━━━ DATA TO USE
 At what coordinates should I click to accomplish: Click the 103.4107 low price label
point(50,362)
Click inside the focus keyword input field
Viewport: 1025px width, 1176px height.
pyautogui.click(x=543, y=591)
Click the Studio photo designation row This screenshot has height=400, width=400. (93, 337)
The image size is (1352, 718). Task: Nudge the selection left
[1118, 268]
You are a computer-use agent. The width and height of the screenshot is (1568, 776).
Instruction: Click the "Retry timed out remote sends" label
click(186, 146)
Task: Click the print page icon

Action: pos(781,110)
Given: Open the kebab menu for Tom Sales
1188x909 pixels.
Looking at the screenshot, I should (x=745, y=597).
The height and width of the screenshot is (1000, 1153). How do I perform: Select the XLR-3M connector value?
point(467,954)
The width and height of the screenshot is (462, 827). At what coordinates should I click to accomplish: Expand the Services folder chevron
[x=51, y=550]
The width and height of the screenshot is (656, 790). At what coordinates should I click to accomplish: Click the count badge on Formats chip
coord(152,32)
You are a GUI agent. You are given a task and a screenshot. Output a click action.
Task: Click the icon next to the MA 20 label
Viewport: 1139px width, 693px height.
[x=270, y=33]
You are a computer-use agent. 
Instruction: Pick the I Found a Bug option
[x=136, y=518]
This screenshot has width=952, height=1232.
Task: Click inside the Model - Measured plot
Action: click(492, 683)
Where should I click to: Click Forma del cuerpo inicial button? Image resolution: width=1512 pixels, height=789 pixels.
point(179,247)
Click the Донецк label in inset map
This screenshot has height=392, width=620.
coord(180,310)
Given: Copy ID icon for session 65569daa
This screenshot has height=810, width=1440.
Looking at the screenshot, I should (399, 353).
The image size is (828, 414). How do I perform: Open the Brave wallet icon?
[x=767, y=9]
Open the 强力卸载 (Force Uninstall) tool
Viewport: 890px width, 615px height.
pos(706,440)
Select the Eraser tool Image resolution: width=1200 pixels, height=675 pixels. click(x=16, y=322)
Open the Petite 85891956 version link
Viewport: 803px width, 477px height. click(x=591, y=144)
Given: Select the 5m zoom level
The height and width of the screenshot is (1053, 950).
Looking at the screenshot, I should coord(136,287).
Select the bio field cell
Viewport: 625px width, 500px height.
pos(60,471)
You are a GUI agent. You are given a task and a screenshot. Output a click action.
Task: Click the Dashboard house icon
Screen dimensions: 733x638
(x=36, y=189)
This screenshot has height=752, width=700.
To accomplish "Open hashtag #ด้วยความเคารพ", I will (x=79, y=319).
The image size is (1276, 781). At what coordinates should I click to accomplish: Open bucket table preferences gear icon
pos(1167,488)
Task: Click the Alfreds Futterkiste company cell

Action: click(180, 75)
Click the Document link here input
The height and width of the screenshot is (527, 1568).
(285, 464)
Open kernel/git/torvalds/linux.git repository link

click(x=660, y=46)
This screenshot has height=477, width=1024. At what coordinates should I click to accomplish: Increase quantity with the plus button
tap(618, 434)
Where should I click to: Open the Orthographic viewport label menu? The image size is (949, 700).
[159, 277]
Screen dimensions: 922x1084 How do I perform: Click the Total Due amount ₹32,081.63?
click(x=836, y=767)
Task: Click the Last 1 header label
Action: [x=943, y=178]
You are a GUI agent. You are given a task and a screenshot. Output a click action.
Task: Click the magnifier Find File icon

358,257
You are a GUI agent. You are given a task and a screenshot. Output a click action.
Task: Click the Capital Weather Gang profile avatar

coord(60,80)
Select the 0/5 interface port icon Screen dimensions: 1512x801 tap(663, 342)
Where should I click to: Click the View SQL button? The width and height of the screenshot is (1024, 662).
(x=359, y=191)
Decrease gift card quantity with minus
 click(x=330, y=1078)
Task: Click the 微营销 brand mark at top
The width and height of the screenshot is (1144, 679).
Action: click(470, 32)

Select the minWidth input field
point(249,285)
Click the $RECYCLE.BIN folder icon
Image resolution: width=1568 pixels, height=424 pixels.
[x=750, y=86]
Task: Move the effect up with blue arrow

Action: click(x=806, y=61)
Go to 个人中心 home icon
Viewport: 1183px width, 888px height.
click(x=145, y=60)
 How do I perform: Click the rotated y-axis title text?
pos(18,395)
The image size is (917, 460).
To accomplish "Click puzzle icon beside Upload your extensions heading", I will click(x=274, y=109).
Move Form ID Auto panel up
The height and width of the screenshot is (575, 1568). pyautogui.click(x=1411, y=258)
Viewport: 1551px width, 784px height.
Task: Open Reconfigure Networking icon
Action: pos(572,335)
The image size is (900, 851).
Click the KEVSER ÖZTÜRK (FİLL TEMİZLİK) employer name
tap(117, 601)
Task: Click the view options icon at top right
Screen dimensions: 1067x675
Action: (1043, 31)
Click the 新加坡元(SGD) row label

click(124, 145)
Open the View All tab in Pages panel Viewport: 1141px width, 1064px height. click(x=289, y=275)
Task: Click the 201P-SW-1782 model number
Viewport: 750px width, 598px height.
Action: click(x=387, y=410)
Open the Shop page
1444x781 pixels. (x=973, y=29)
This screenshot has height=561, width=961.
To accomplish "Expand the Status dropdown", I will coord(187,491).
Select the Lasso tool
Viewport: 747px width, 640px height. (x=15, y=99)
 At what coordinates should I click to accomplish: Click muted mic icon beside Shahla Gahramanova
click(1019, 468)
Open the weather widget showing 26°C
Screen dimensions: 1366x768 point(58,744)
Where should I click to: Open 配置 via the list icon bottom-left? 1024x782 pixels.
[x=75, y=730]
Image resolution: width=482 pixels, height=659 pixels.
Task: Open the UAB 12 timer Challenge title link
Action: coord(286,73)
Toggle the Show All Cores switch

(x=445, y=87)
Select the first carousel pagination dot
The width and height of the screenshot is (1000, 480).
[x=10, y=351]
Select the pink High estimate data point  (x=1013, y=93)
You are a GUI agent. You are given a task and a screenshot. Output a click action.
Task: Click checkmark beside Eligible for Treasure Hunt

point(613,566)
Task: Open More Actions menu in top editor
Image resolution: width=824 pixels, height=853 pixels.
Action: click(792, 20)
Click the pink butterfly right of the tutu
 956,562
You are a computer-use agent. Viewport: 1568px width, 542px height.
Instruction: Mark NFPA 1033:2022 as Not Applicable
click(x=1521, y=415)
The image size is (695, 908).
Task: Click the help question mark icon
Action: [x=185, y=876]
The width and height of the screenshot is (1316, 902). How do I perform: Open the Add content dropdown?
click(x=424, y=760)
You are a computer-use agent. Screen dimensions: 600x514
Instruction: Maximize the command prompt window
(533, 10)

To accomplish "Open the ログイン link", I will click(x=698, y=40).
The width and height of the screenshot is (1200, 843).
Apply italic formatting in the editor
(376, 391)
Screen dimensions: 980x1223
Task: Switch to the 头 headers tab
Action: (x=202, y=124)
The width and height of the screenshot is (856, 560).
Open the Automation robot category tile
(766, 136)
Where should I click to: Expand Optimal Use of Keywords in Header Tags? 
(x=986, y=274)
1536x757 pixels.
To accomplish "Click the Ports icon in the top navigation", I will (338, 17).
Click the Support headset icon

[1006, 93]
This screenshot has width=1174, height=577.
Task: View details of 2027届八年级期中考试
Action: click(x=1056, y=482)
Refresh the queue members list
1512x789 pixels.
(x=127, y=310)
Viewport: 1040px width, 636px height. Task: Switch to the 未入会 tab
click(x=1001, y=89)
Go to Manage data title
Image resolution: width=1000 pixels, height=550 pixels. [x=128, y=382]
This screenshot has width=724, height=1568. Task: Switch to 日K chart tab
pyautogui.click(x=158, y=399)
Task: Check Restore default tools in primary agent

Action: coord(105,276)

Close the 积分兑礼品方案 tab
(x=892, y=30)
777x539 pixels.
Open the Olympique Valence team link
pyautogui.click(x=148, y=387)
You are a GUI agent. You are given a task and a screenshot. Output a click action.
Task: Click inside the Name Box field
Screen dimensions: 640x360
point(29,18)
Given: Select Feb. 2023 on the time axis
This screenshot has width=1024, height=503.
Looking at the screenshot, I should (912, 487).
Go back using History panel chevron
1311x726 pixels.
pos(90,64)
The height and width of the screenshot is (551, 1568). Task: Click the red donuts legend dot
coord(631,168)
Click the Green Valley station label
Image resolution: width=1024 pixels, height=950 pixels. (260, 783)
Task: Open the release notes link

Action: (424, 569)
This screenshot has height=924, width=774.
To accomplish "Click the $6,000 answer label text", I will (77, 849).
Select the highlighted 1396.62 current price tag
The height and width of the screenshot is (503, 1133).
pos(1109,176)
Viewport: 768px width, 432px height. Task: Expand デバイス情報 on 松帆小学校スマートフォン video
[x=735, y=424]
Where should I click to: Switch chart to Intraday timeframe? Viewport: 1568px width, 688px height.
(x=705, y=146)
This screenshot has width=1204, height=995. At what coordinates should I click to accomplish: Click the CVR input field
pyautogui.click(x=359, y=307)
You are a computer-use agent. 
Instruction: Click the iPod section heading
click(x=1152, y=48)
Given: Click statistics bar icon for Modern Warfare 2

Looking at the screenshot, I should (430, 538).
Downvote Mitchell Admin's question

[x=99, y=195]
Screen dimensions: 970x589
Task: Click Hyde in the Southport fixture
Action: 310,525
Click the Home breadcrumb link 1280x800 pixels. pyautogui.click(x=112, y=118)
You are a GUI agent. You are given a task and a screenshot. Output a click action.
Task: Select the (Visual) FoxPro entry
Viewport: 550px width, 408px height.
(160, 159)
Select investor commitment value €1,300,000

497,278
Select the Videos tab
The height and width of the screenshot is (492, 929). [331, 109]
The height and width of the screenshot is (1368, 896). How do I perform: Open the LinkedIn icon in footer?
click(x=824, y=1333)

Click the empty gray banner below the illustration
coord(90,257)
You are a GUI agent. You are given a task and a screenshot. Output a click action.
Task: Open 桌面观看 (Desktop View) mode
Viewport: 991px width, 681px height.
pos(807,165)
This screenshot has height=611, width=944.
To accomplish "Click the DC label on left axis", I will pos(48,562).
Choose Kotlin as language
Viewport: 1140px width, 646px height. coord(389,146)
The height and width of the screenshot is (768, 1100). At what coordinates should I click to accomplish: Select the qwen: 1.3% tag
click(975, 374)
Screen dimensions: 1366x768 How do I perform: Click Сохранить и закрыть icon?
━━━━━━
DIRECTIONS
Retype only this portion of the data above: the line containing "Open the Olympique Valence team link", the line containing "Given: Select Feb. 2023 on the time axis", and all lines between them, exactly.

EXERCISE SOLUTION
Open the Olympique Valence team link
pyautogui.click(x=148, y=387)
You are a GUI agent. You are given a task and a screenshot. Output a click action.
Task: Click inside the Name Box field
Screen dimensions: 640x360
point(29,18)
Given: Select Feb. 2023 on the time axis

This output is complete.